** START Provided material **
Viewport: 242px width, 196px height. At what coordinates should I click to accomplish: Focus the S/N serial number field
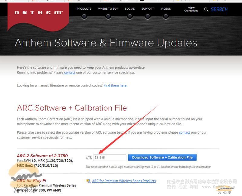point(110,158)
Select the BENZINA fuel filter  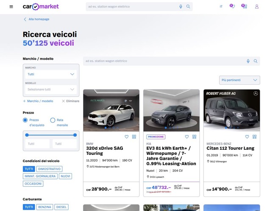[45, 207]
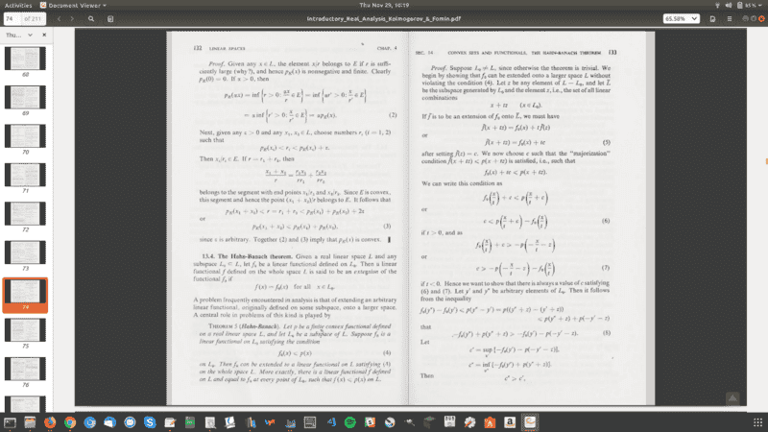Go to the previous page arrow
This screenshot has height=432, width=768.
[x=60, y=18]
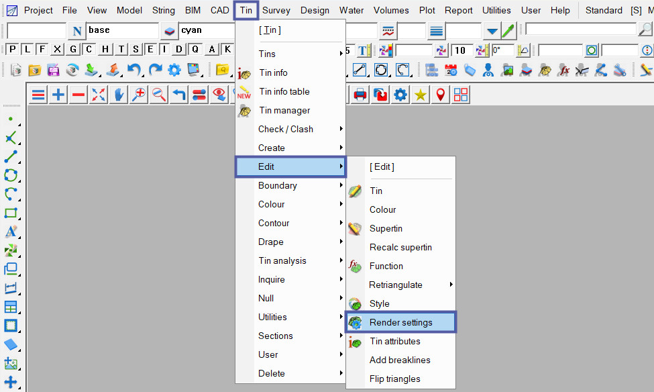Image resolution: width=654 pixels, height=392 pixels.
Task: Click the yellow star favourites icon
Action: pyautogui.click(x=421, y=95)
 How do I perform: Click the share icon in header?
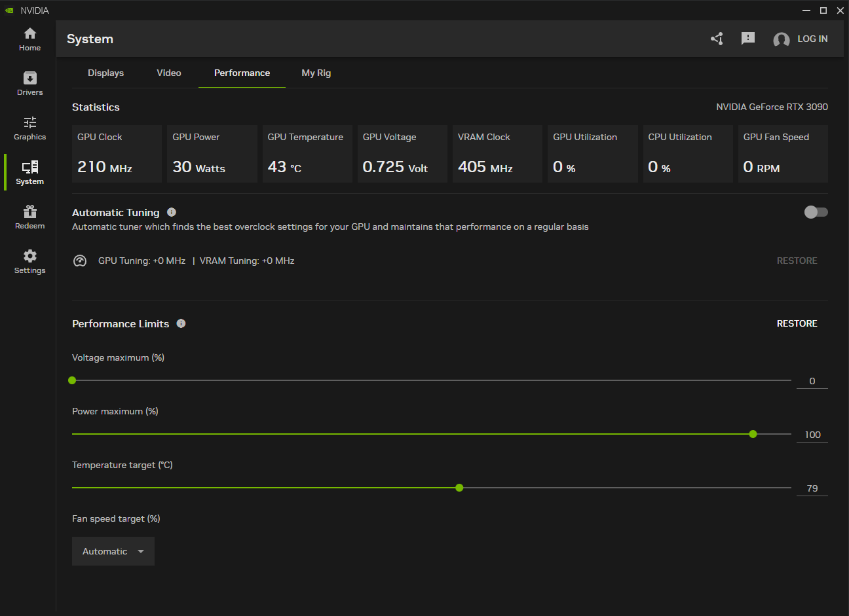pos(717,39)
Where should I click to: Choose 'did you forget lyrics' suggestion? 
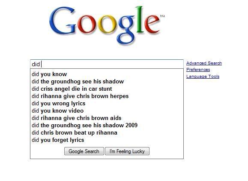(107, 140)
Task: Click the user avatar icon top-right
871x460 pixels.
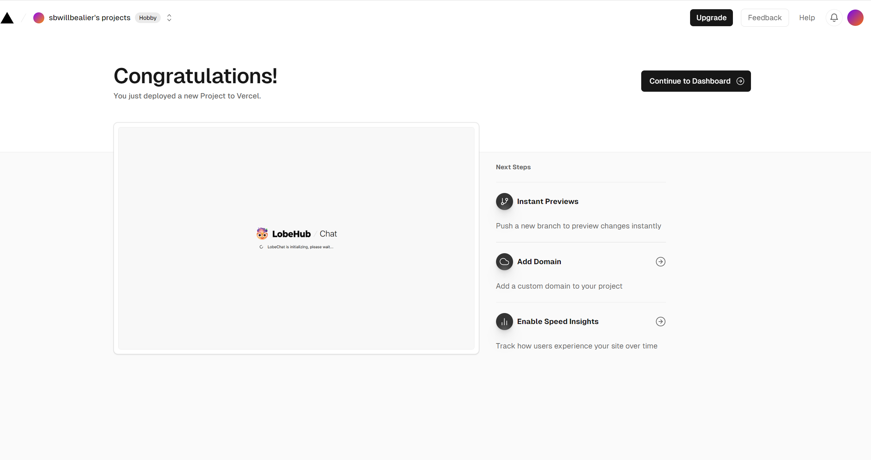Action: pyautogui.click(x=855, y=17)
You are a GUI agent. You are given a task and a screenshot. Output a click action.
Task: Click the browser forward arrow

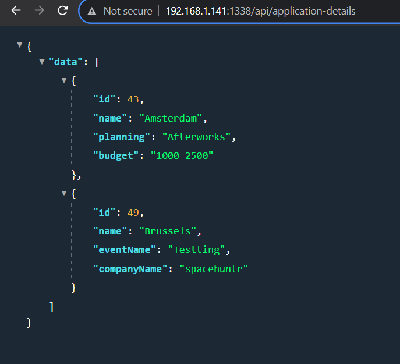(39, 11)
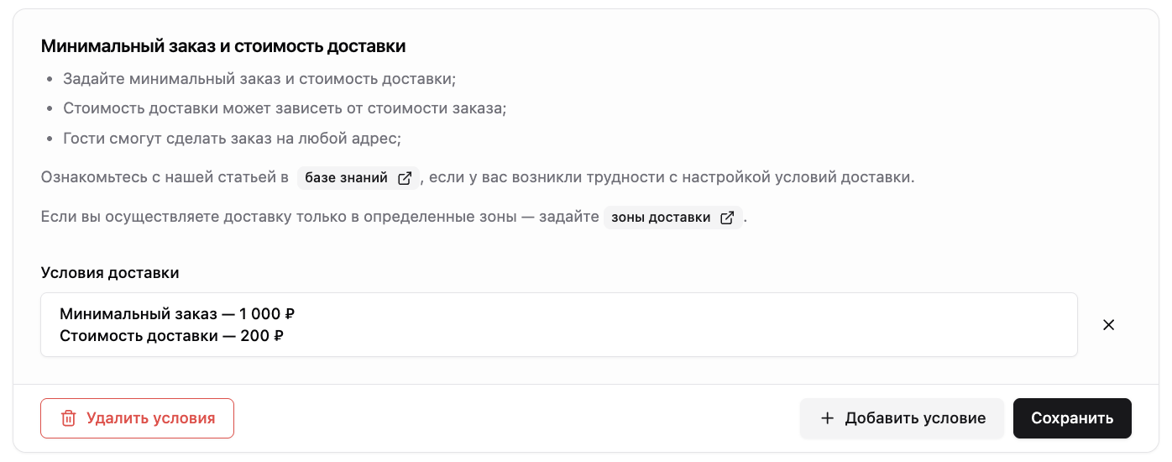Open the delivery condition card for editing
Image resolution: width=1172 pixels, height=462 pixels.
[559, 325]
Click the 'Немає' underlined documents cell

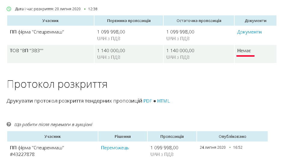[244, 51]
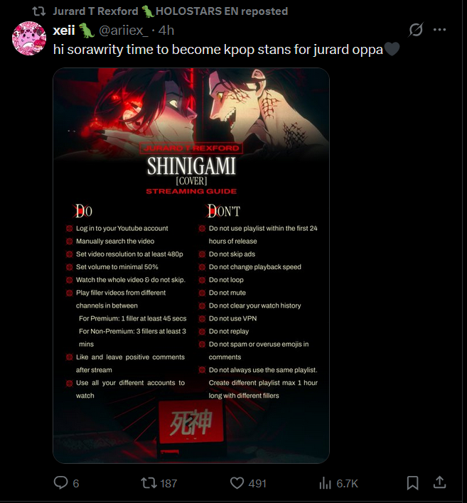Repost this tweet via retweet icon
This screenshot has width=467, height=503.
(x=149, y=483)
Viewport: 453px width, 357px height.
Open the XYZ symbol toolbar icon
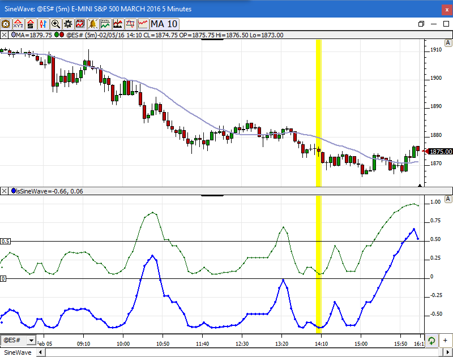(19, 24)
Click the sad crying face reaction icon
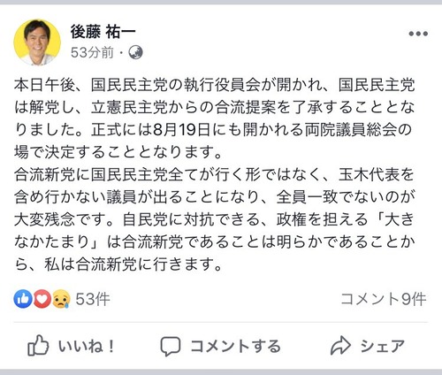 click(61, 299)
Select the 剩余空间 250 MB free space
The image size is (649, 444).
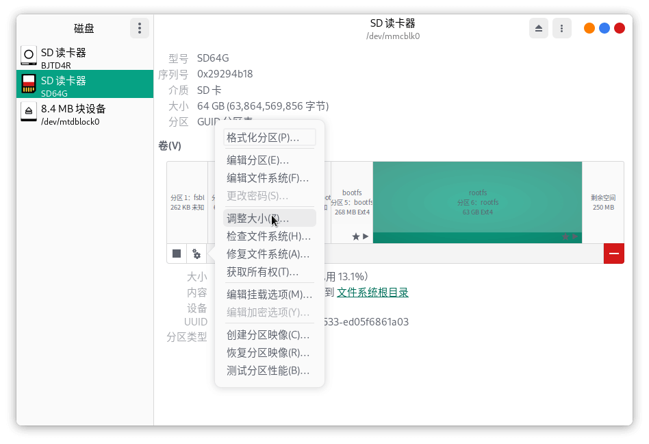[x=602, y=202]
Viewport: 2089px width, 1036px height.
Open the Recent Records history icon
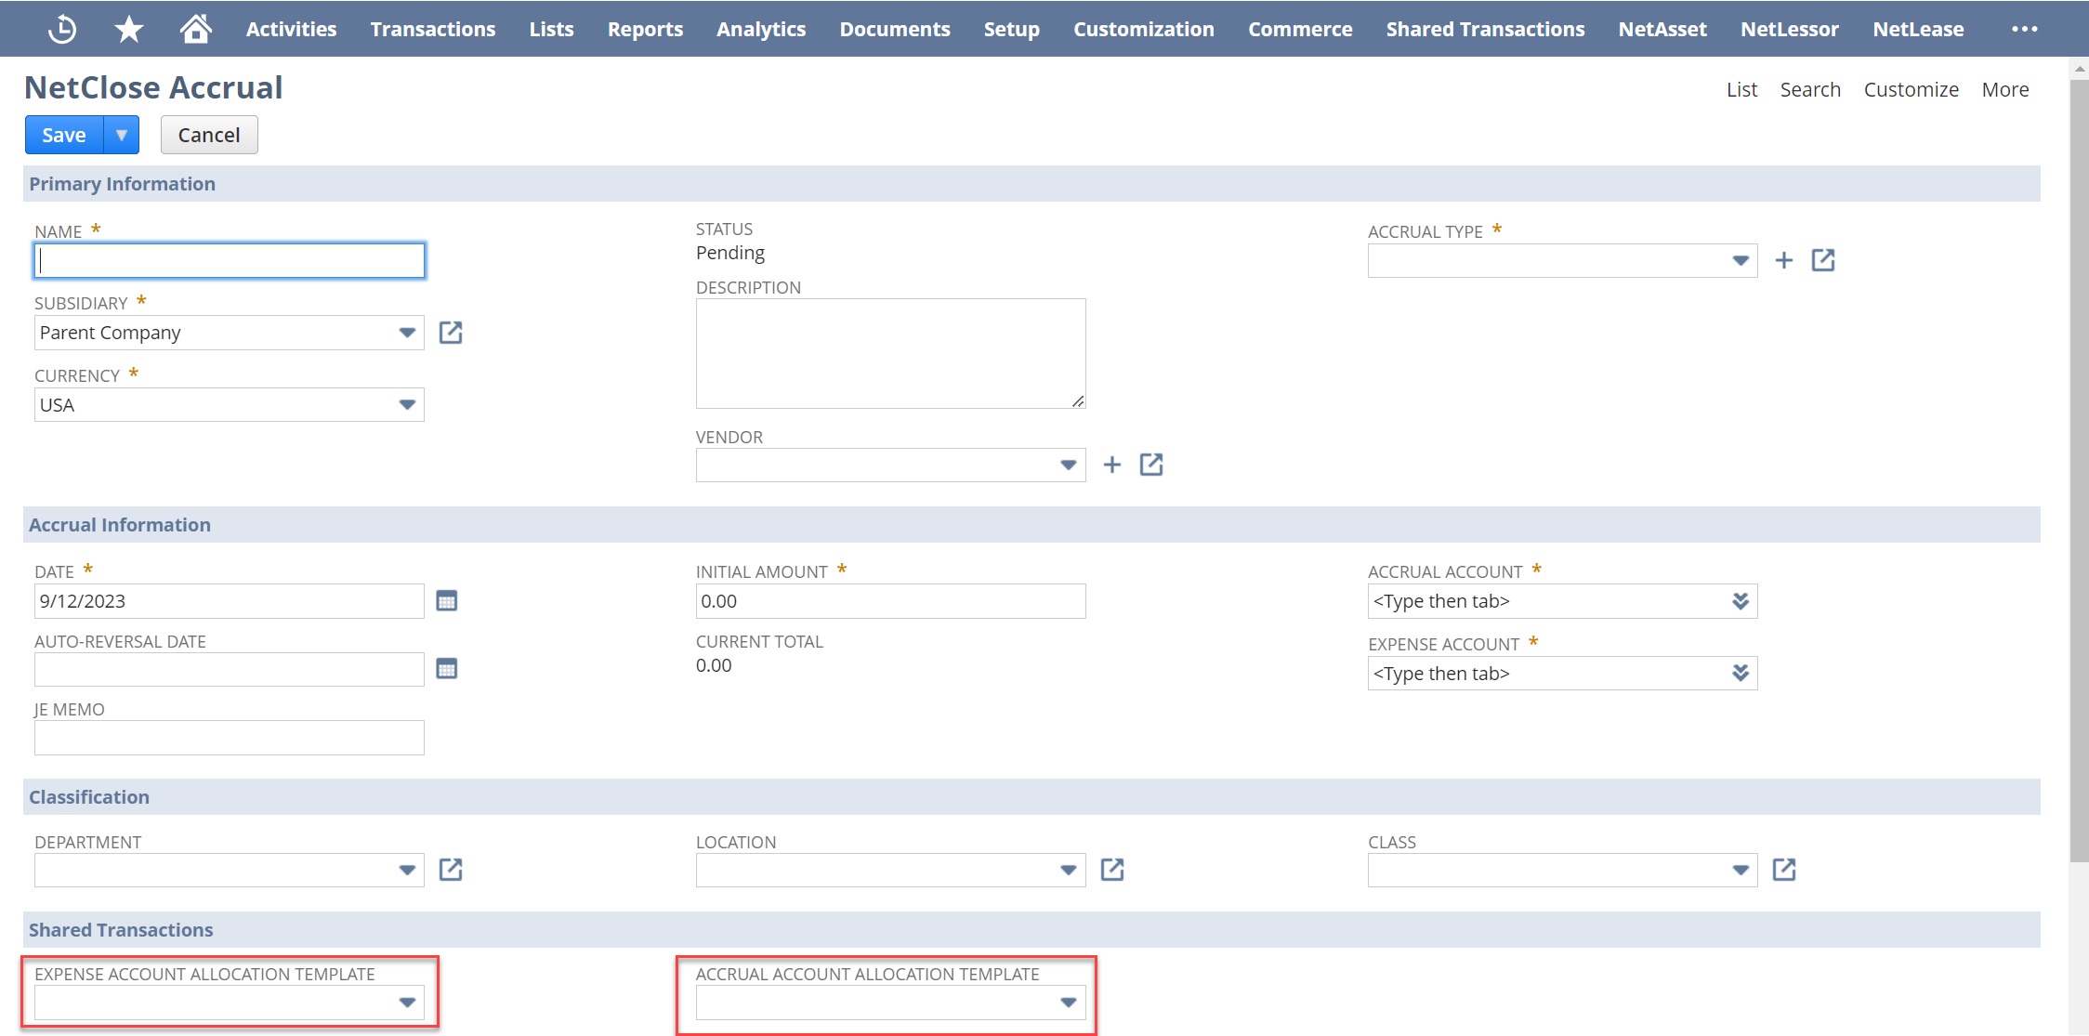pyautogui.click(x=61, y=29)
** END Provided material **
What the exercise asks → Copy every line word for word, from the line with "Where should I" through the end of the material, leaving out the pictures.

Completed task →
Where should I click to: Choose 'did you forget lyrics' suggestion? 
(107, 140)
Task: Click the user avatar icon top-right
871x460 pixels.
Action: pyautogui.click(x=855, y=17)
You are a GUI agent. You are given a task and a screenshot. Output a click action.
Task: Click the browser forward arrow

(39, 11)
Open the delivery condition card for editing
Image resolution: width=1172 pixels, height=462 pixels.
[559, 325]
Click the 'Немає' underlined documents cell

[244, 51]
Repost this tweet via retweet icon
This screenshot has width=467, height=503.
(x=149, y=483)
Viewport: 453px width, 357px height.
Open the XYZ symbol toolbar icon
(19, 24)
Click the sad crying face reaction icon
 click(61, 299)
Select the 剩余空间 250 MB free space
The image size is (649, 444).
[x=602, y=202]
Viewport: 2089px width, 1036px height.
Open the Recent Records history icon
pyautogui.click(x=61, y=29)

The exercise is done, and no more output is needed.